Task objective:
Repeat the records from the line holding "Expand stock details" through the line holding "will pyautogui.click(x=94, y=54).", both lines included.

Input material:
····················

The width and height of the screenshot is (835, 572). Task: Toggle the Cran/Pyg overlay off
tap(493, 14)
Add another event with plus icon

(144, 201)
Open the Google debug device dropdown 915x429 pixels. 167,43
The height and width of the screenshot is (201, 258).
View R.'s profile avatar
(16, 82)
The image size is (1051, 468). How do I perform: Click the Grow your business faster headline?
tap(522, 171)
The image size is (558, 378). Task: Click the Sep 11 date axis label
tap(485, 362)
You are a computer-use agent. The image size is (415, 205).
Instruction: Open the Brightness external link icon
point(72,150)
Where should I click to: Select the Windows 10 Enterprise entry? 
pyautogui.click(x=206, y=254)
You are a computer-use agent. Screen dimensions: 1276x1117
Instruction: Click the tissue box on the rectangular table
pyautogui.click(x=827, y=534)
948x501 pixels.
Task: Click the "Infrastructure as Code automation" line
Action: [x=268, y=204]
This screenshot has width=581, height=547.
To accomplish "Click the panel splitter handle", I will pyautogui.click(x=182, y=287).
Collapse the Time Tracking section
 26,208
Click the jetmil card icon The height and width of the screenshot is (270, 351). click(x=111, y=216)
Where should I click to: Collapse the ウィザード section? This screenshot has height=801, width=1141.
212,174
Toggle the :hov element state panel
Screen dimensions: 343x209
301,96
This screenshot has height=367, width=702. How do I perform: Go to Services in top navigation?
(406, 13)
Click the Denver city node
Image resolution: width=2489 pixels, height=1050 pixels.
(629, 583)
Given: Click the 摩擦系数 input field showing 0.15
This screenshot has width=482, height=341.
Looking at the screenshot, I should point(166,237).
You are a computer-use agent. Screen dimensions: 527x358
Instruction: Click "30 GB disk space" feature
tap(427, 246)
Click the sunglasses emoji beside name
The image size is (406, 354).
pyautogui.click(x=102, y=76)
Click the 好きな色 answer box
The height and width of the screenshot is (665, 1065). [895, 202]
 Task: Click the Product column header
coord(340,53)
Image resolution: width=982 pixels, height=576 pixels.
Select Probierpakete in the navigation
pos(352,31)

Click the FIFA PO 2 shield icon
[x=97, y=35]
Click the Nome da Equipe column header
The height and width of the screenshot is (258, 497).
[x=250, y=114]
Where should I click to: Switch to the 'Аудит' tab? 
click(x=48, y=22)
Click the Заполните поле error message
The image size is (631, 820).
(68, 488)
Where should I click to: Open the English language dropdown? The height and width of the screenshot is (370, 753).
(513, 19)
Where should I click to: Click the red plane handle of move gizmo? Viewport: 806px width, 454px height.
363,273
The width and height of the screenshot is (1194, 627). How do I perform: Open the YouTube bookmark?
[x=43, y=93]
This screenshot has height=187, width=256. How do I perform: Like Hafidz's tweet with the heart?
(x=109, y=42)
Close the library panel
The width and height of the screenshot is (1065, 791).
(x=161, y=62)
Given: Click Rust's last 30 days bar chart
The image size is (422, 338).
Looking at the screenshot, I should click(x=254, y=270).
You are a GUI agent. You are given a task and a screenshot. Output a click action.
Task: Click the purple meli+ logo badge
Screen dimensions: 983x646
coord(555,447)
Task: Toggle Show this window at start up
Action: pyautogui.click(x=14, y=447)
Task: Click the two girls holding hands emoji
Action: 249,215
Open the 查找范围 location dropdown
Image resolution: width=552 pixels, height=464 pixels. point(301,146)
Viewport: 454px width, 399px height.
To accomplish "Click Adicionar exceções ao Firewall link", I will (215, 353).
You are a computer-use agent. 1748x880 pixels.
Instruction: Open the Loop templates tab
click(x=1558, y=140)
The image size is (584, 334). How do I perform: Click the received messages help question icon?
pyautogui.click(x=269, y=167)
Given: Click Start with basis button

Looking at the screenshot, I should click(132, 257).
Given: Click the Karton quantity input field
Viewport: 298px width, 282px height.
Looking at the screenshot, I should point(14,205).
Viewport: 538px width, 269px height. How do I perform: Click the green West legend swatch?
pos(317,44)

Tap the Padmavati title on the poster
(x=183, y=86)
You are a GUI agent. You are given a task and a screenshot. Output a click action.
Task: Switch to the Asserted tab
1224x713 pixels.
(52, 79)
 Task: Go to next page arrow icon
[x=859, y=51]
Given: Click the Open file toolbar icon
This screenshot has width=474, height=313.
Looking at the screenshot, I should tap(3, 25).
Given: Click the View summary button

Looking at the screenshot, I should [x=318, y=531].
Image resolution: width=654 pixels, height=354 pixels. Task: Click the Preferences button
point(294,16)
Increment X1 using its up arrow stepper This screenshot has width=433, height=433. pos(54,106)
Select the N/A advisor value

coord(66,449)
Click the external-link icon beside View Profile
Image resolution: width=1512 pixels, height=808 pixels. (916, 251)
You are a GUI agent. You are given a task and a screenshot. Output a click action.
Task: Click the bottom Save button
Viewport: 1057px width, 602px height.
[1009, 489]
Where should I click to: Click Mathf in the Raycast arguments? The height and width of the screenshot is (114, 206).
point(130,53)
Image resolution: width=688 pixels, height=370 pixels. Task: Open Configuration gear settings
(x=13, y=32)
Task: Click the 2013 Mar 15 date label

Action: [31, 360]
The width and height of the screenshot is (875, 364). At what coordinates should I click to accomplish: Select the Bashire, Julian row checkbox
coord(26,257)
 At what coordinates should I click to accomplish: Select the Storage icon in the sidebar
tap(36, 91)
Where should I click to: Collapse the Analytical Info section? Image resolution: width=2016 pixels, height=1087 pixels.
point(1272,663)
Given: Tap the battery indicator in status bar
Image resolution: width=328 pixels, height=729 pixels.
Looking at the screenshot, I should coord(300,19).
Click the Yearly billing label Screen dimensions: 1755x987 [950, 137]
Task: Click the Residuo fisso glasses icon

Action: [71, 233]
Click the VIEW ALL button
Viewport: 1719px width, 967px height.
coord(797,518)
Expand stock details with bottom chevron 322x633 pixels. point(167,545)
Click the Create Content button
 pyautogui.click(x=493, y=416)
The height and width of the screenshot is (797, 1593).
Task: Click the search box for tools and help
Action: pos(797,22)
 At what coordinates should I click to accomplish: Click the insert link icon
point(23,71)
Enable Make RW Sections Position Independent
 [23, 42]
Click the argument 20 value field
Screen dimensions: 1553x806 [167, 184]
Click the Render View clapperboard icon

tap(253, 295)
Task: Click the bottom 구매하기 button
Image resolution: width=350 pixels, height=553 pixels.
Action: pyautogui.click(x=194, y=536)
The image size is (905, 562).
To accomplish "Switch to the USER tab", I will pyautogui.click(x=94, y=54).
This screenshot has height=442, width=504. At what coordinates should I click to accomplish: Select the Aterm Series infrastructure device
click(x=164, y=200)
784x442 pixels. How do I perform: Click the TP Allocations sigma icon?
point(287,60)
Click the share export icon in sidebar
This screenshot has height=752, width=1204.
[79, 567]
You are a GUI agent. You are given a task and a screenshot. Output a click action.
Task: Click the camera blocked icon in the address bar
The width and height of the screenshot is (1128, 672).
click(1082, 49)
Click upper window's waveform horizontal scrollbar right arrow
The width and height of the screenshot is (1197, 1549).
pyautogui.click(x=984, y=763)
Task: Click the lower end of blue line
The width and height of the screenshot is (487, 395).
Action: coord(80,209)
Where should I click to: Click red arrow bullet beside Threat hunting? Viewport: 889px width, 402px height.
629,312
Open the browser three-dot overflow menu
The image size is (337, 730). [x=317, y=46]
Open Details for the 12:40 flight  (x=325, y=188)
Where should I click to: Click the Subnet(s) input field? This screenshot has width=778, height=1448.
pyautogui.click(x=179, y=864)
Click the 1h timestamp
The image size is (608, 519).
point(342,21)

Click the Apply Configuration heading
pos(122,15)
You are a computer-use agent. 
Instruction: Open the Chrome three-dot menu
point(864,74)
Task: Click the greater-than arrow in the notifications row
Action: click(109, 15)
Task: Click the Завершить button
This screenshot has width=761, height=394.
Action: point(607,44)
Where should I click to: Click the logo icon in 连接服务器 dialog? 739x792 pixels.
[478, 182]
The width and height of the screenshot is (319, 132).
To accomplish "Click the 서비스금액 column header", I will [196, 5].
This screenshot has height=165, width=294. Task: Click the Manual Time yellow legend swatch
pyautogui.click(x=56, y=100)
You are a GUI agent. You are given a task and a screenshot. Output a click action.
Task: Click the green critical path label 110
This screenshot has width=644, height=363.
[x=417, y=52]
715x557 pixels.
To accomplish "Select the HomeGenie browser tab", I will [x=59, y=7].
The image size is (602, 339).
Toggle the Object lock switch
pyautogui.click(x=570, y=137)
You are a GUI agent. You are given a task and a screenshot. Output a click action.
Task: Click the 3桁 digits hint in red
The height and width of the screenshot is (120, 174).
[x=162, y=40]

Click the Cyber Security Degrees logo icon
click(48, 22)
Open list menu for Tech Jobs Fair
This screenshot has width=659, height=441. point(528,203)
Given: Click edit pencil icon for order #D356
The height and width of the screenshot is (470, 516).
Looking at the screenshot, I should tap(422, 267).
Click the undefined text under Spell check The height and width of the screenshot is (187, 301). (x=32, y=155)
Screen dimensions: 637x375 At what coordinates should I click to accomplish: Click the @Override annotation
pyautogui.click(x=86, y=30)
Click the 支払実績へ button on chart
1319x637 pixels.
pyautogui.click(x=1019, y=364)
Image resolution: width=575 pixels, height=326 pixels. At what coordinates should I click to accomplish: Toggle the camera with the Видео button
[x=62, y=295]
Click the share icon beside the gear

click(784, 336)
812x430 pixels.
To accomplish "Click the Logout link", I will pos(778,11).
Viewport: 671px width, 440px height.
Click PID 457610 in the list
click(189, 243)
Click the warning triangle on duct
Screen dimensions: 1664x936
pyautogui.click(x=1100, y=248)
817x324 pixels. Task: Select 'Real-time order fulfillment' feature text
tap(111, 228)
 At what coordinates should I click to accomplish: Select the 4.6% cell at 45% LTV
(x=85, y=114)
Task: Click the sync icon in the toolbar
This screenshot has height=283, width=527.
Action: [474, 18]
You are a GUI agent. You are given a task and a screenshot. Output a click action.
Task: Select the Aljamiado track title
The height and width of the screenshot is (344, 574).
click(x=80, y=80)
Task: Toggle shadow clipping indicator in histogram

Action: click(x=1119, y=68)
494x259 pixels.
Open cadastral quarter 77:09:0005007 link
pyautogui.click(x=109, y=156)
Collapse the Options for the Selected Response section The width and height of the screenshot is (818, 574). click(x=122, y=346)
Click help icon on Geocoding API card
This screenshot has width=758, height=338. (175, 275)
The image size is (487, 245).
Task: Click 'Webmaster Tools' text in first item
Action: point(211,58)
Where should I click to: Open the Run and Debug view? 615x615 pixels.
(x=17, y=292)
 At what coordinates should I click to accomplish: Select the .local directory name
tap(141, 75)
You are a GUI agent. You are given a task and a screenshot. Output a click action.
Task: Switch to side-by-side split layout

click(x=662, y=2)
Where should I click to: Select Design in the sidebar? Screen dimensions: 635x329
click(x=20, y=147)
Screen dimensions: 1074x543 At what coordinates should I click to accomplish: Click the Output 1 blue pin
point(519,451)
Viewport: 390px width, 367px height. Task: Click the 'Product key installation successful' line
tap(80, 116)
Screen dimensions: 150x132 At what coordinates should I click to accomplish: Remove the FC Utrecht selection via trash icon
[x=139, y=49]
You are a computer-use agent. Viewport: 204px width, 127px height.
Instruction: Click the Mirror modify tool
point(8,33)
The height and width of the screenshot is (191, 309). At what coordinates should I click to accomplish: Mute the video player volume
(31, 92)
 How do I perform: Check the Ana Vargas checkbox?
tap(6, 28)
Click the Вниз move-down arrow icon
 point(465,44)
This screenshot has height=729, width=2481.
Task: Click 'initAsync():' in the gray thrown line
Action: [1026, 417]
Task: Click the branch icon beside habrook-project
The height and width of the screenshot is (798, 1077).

····················

Problem solution:
Expand stock details with bottom chevron 322x633 pixels. point(167,545)
Click the Create Content button
 pyautogui.click(x=493, y=416)
The height and width of the screenshot is (797, 1593).
Task: Click the search box for tools and help
Action: pos(797,22)
 At what coordinates should I click to accomplish: Click the insert link icon
point(23,71)
Enable Make RW Sections Position Independent
 [23, 42]
Click the argument 20 value field
Screen dimensions: 1553x806 [167, 184]
Click the Render View clapperboard icon

tap(253, 295)
Task: Click the bottom 구매하기 button
Image resolution: width=350 pixels, height=553 pixels.
Action: pyautogui.click(x=194, y=536)
The image size is (905, 562).
To accomplish "Switch to the USER tab", I will pyautogui.click(x=94, y=54).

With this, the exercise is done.